For people who have left abusive relationships and then find themselves in new relationships that are also abusive, it can feel confusing and deeply discouraging. Abuse looks different in different relationships. This can trigger painful thoughts like feeling unworthy of love, or believing you don’t deserve respect or care. These feelings are common, but they are not a reflection of your worth. Another person’s choice to control or hurt you is never your fault.
It’s also common to blame yourself for “not seeing the signs” sooner, or for “not leaving earlier.” This comes from a larger social narrative that puts the burden on survivors — that it’s your job to somehow survive against all odds, alone. That isn’t true. Abuse is complex and difficult to navigate. You cannot be expected to spot every sign, make every “right” decision quickly, or always put your own safety first while in the middle of abuse.

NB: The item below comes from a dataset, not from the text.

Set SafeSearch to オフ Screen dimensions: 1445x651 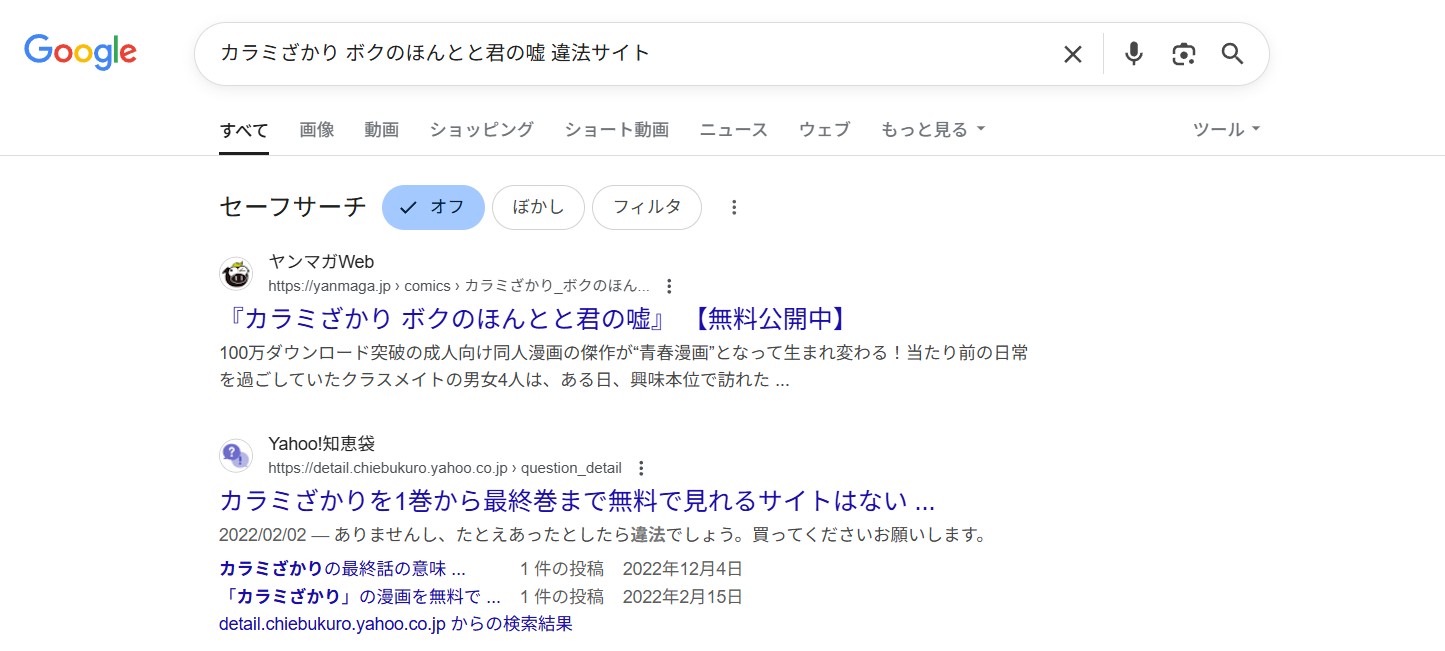(x=433, y=207)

For many women especially, family, cultural, and economic pressures mean there are few real options except to stay. Without safe housing, childcare, education, dignified work, or support for physical and mental health, “choosing to leave” often isn’t possible. Abuse, however, is always a choice made by the abuser. Survivors should never have to carry that blame.
If you are feeling confused, ashamed, or guilty, please remember you are not alone. Counselling and support services are available. Domestic violence organizations, as well as free or low-cost mental health services, can help you find ways to work through these difficult feelings and find support. You deserve love, care and respect. Above all, know this: You deserve love, care, and respect.